TEXT PROVIDED >>
Kotler et al. (2019) have indicated that service marketing includes three types of marketing:
“External marketing describes the classic work of targeting, positioning, branding, service design, pricing, distribution and communication;
- Internal marketing, means that the company must train and motivate all its staff to serve its customers well;
- Interactive marketing emphasizes that perceived quality is closely linked to the customer/seller interaction. The customer judges not only the technical quality of the service (was the surgery successful?), but also its functional quality (did the surgeon inspire confidence?). Teamwork plays an essential role. By delegating authority to the staff in contact with the client, we develop the flexibility of the service in order to better solve problems, to involve employees more and to promote the transfer of knowledge”.
3. Material and Method
The data for this article comes from the following documents:
- The National Health Policy 2018-2030;
- The national health development plan 2018-2022;
- The 2018 Health Sector Review Report;
- The national health map 2015;
- The financial audits and summary of the CHUB financial years 2013 to 2015 commissioned by the Ministry of Health and Population;
- The practical audit of governance at CHUB commissioned and funded by the World Health Organization (WHO) in 2016;
- The audit of practices at the CHUB-governance, quality of management, degree of transparency, organization and financial capacity-in 2016;
- The service provision contract signed by the Government and between the CHUB on the one hand, and the UCC consortium on the other, in 2019.
Our method consisted of three steps:
1) To highlight the main weaknesses that makes the CHUB a “big general hospital”;
2) Identify the service strategy for the restructuring of the CHUB;
3) Analyze to what extent this service strategy, which is part of the general framework of service marketing, leads the CHUB towards hospital marketing.
4. Results and Discussion
The results and discussion are presented based on the five assumptions we have made.

TASK BRIEF >>
Write out the passage on service marketing and the CHUB word for word, between "Our method consisted" and "we have made.", inclusive. You won't need the material that comes after this to do anything here.

DATA SHOWN >>

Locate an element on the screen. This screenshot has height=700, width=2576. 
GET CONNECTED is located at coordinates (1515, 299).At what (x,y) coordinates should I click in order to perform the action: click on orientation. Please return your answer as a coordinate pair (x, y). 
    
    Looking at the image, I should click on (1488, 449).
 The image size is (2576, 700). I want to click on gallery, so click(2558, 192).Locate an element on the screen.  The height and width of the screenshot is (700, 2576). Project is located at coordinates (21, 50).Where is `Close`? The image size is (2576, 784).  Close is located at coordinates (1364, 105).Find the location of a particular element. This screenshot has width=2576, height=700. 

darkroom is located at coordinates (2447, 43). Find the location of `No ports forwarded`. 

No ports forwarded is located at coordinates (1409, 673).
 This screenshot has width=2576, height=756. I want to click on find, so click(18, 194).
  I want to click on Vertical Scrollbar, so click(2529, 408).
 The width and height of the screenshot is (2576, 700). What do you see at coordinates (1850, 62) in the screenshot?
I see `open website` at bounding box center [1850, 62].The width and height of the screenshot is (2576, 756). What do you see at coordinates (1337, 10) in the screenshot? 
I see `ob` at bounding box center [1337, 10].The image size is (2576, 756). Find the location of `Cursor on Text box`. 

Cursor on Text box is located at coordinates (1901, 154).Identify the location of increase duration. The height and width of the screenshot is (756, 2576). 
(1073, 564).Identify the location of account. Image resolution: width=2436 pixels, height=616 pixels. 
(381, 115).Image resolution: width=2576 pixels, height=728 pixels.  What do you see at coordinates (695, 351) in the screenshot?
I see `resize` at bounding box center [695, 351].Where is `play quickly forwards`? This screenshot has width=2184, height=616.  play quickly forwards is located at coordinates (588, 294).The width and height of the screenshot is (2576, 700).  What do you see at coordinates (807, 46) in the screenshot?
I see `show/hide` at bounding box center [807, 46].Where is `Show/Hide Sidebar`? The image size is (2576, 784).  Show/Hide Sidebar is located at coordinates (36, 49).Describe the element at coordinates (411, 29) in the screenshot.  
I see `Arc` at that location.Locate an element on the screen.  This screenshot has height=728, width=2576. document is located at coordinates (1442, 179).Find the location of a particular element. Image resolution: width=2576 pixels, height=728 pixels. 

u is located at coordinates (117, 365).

WRITTEN ANSWER >>
Our method consisted of three steps:
1) To highlight the main weaknesses that makes the CHUB a “big general hospital”;
2) Identify the service strategy for the restructuring of the CHUB;
3) Analyze to what extent this service strategy, which is part of the general framework of service marketing, leads the CHUB towards hospital marketing.
4. Results and Discussion
The results and discussion are presented based on the five assumptions we have made.